AIM OF THE EXERCISE: Write every entry out again exactly, please, and skip the pictures.

PROVIDED INFORMATION:
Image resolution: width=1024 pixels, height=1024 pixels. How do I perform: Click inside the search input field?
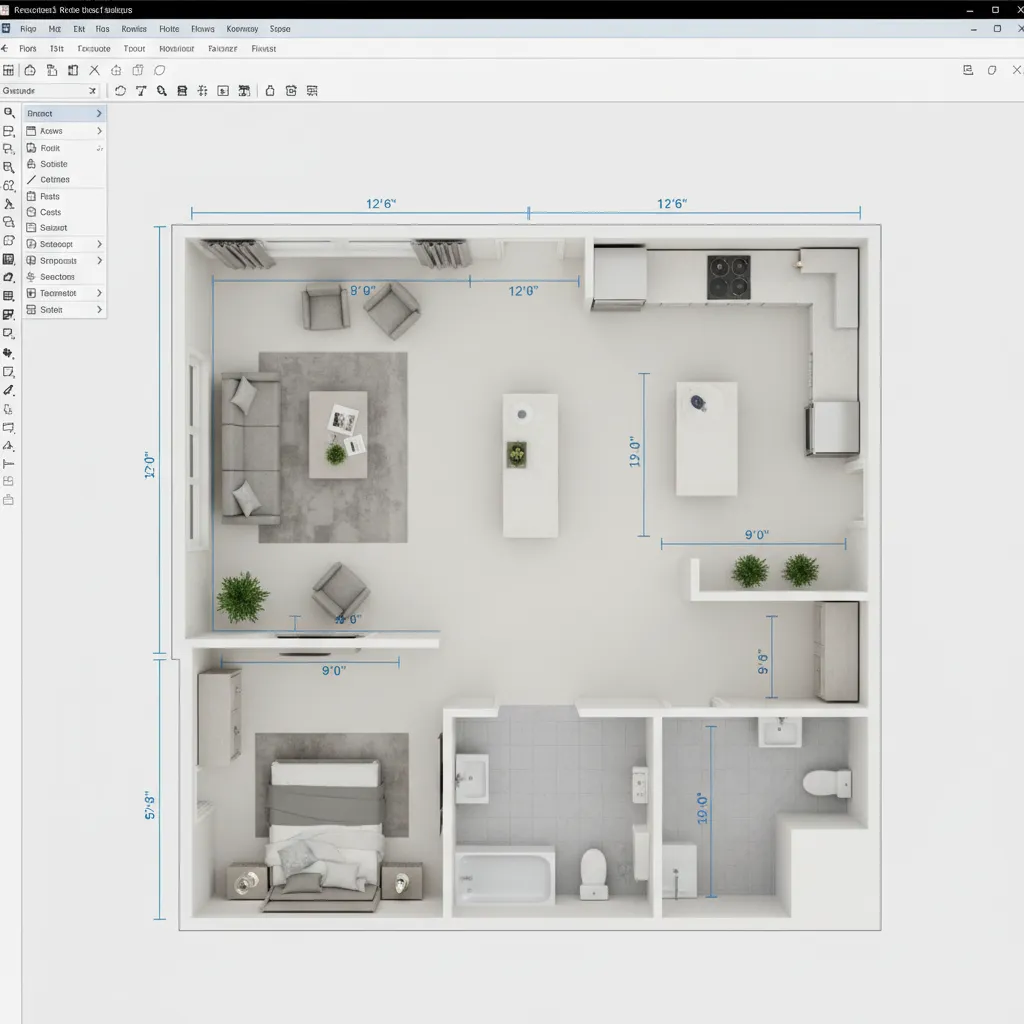[45, 90]
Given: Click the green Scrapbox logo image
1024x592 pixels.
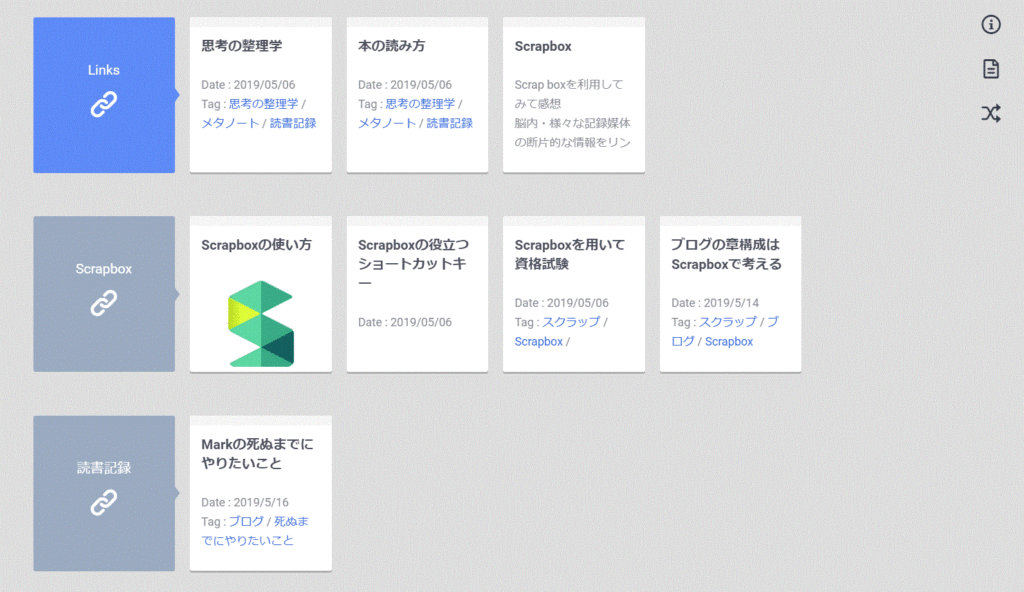Looking at the screenshot, I should tap(260, 323).
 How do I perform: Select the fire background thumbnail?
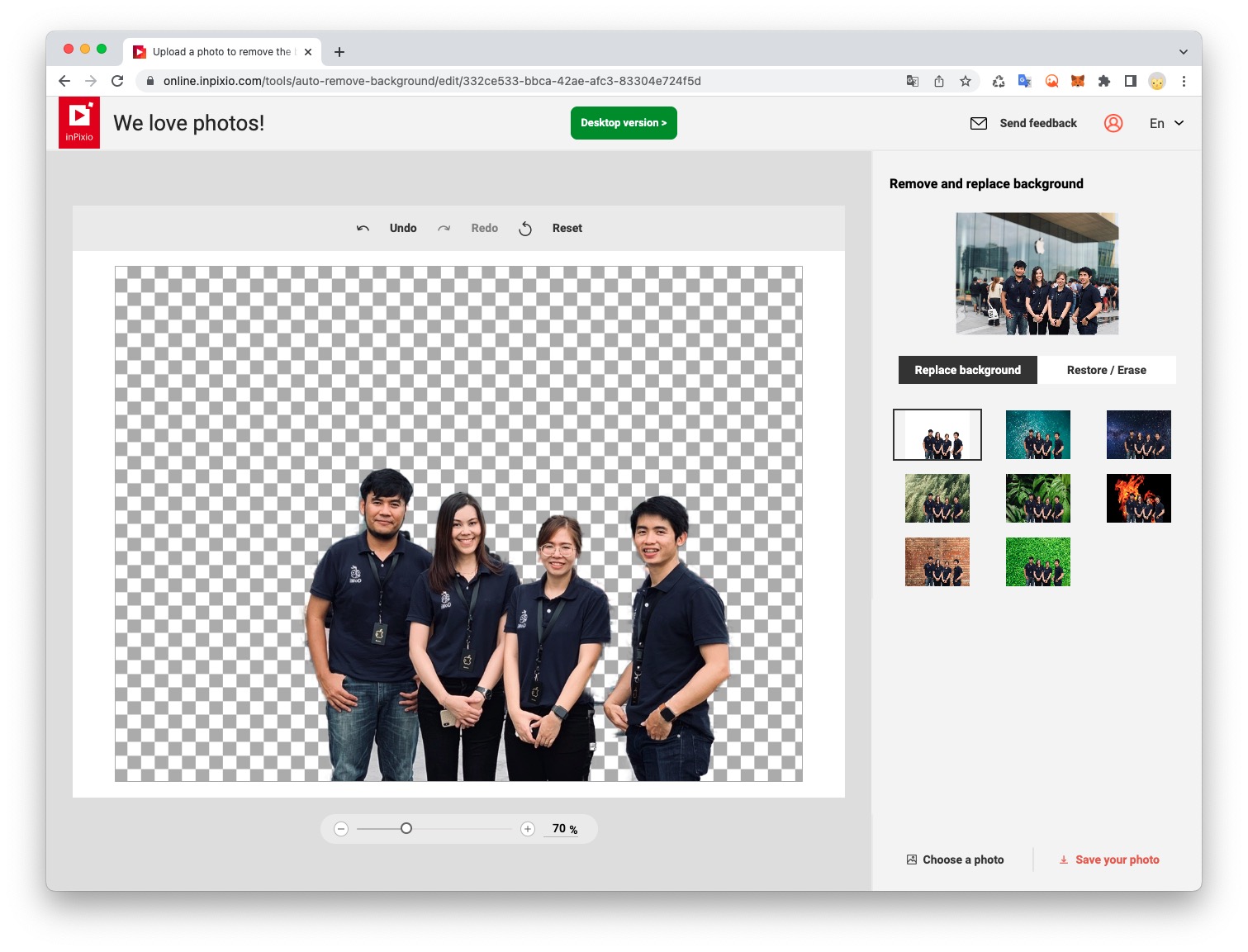(1138, 498)
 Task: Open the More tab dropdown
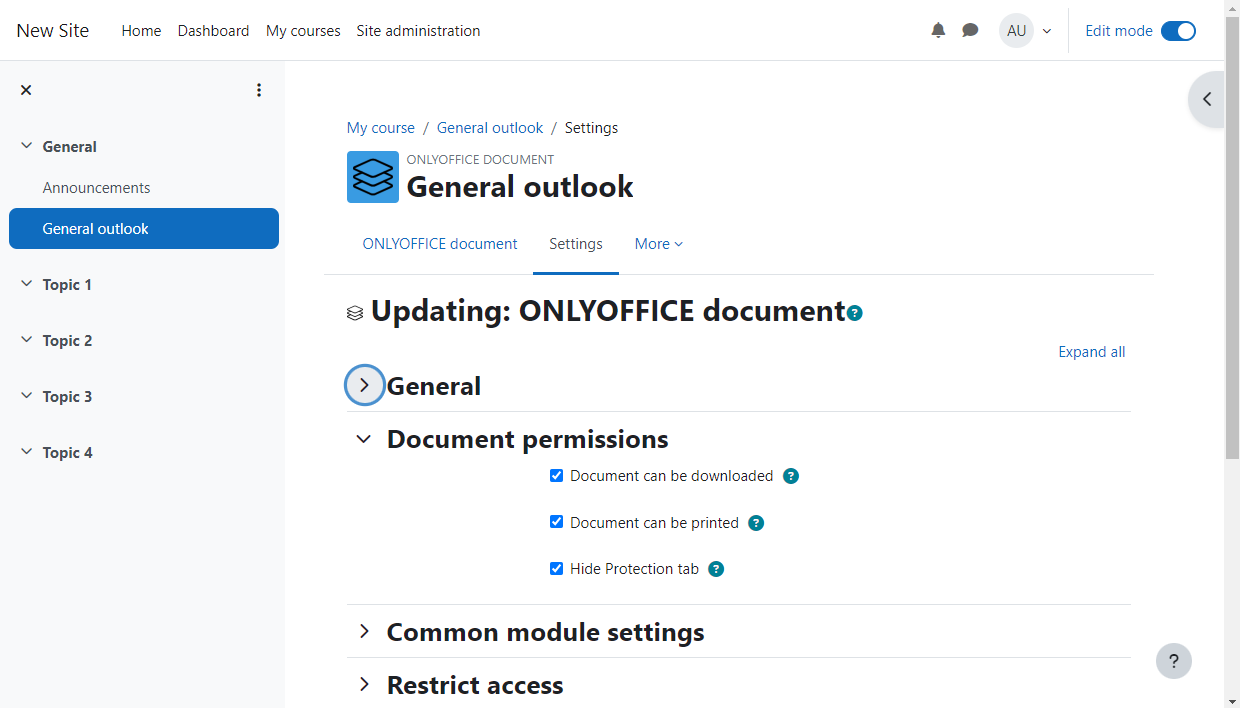[x=658, y=244]
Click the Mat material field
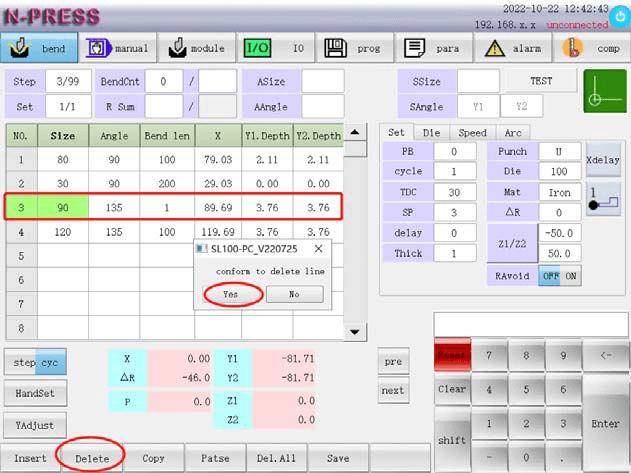This screenshot has width=631, height=473. (558, 192)
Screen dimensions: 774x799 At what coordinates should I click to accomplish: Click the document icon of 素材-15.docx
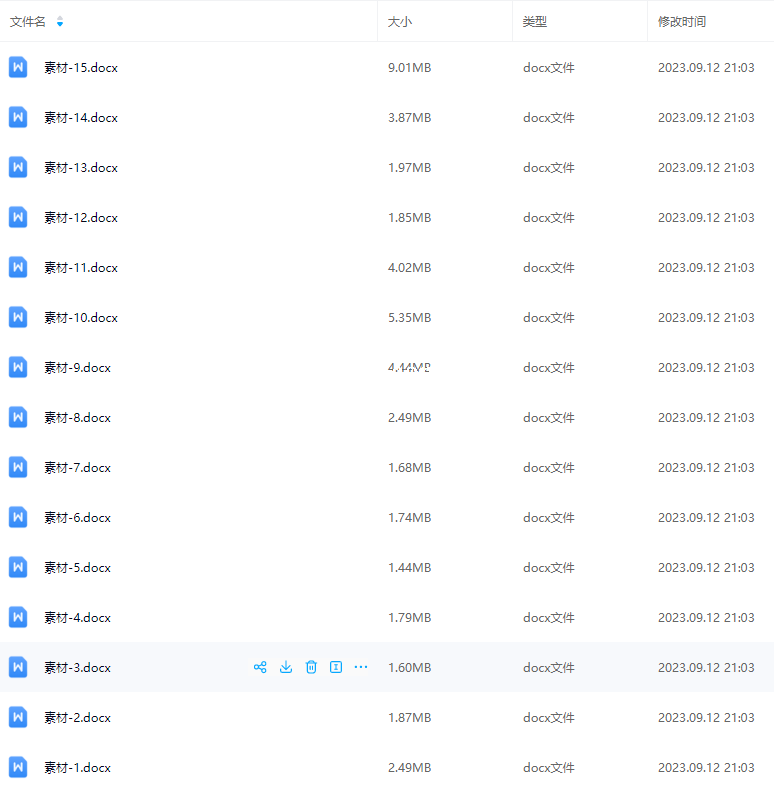click(x=18, y=67)
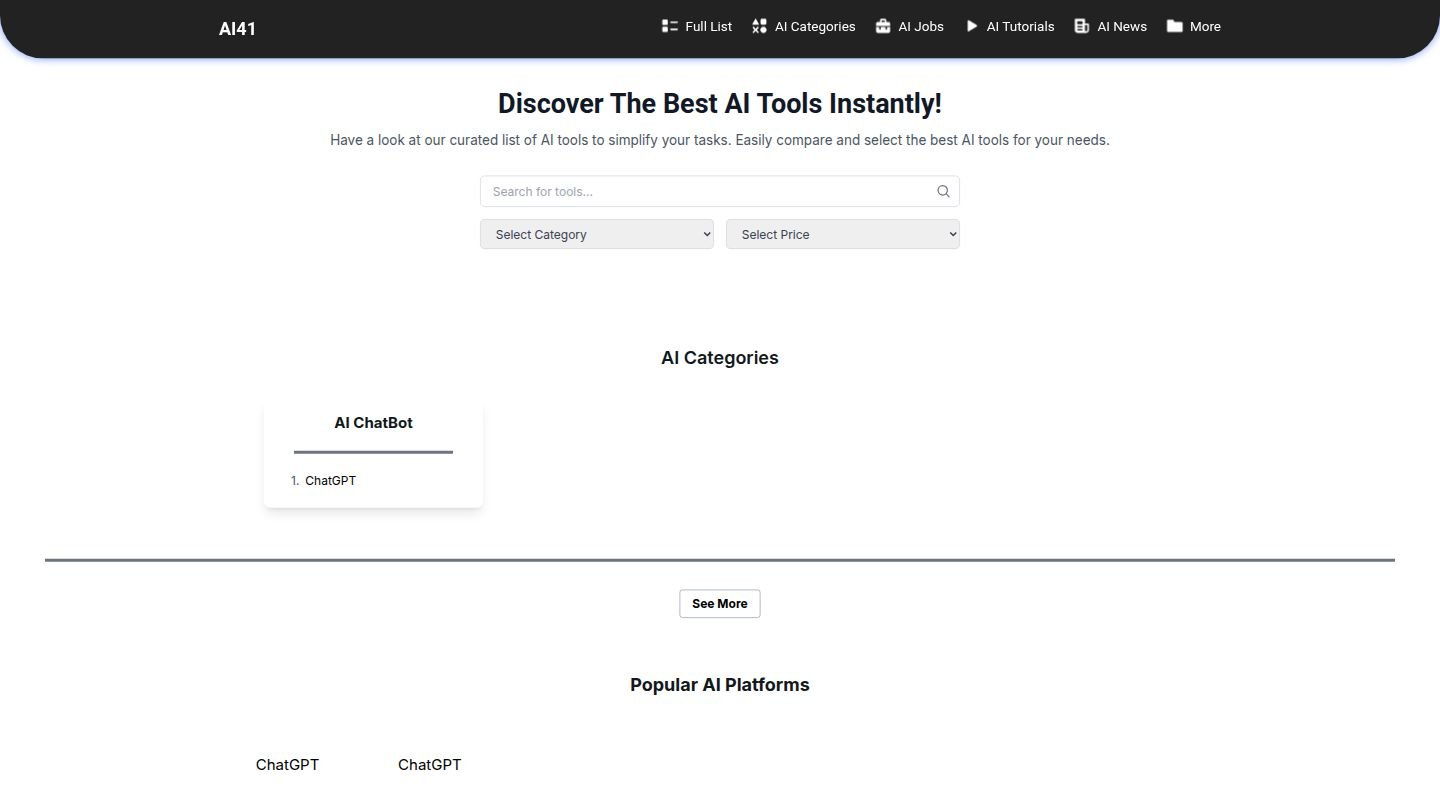This screenshot has height=810, width=1440.
Task: Select the AI News text in navigation
Action: pyautogui.click(x=1122, y=27)
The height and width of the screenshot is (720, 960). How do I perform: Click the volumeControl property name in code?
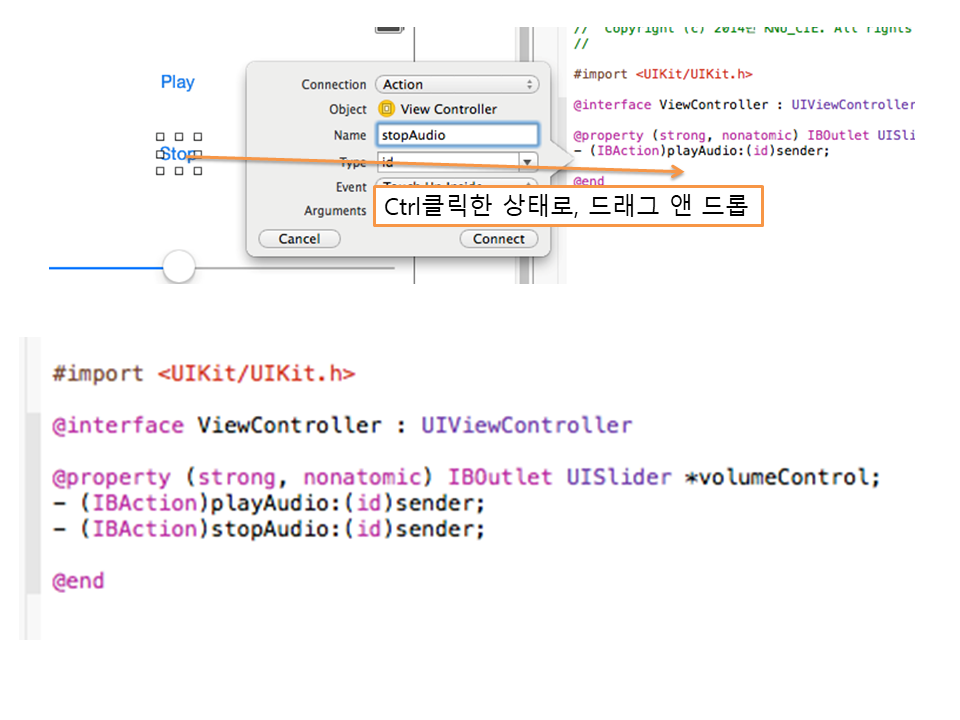pos(789,477)
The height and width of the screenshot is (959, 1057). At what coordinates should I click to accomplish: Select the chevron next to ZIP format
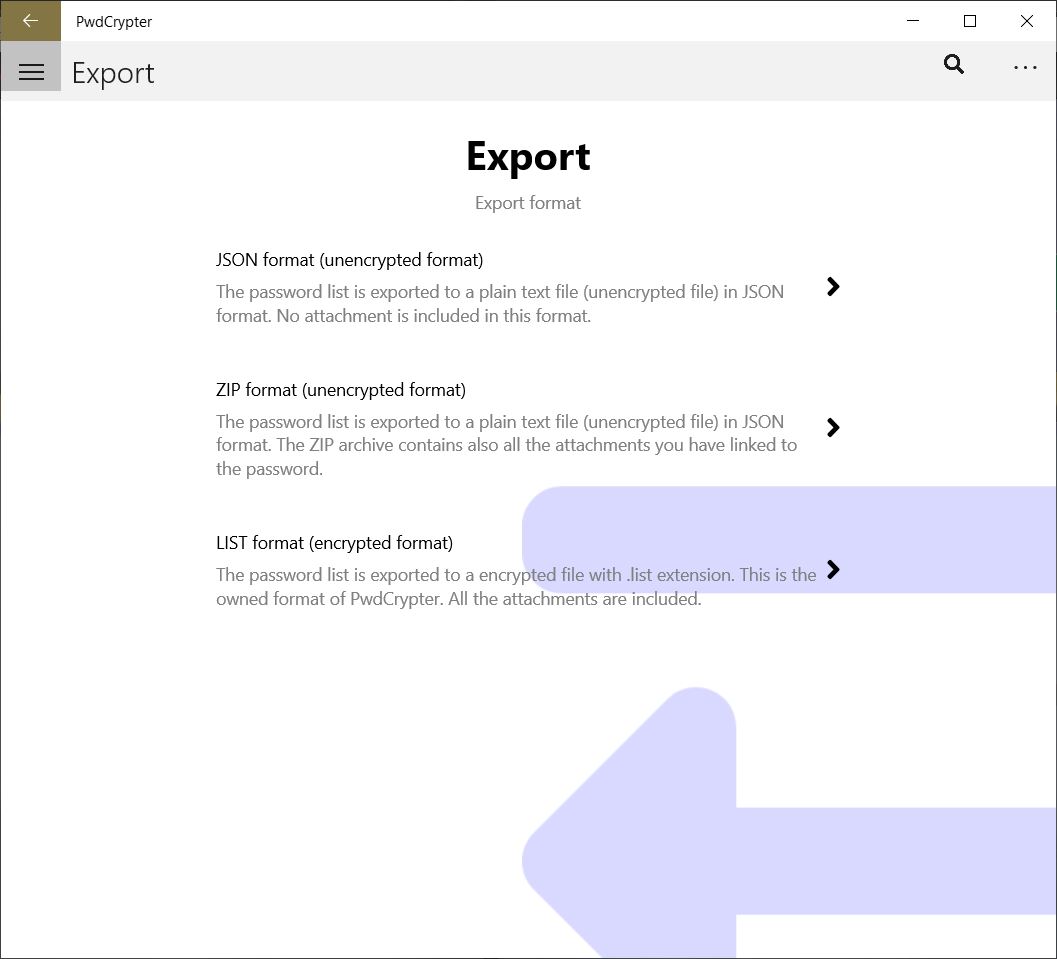click(x=833, y=428)
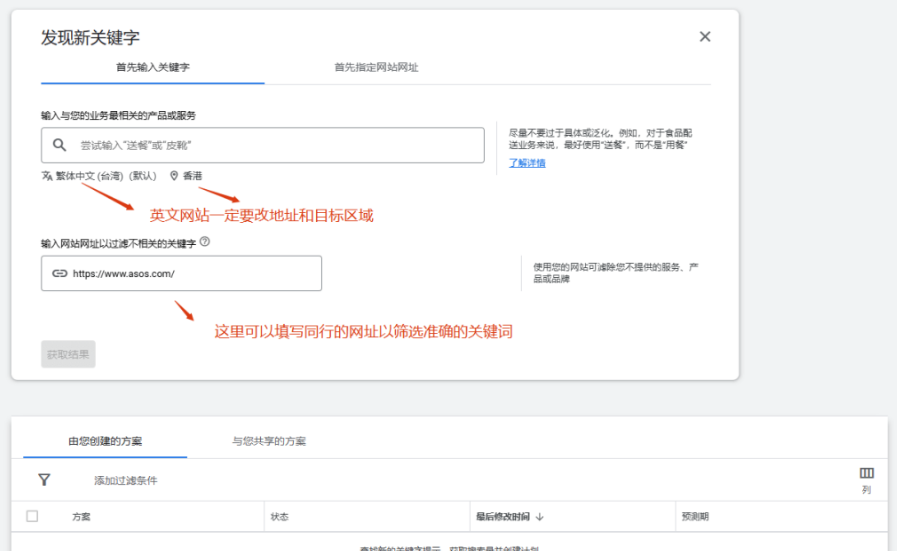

SOLUTION:
Image resolution: width=1024 pixels, height=1024 pixels. How do I perform: Click inside the search input field?
[45, 90]
Given: Click the green Scrapbox logo image
1024x592 pixels.
Looking at the screenshot, I should tap(260, 323).
 How do I perform: Select the fire background thumbnail?
(1138, 498)
 Task: Open the More tab dropdown
[x=658, y=244]
Click the Mat material field
This screenshot has width=631, height=473. (558, 192)
Screen dimensions: 774x799 At what coordinates should I click to accomplish: Click the document icon of 素材-15.docx
click(x=18, y=67)
This screenshot has height=810, width=1440.
Task: Select the AI News text in navigation
Action: pyautogui.click(x=1122, y=27)
The height and width of the screenshot is (720, 960). How do I perform: Click the volumeControl property name in code?
pos(789,477)
The height and width of the screenshot is (959, 1057). At what coordinates should I click to accomplish: Select the chevron next to ZIP format
click(x=833, y=428)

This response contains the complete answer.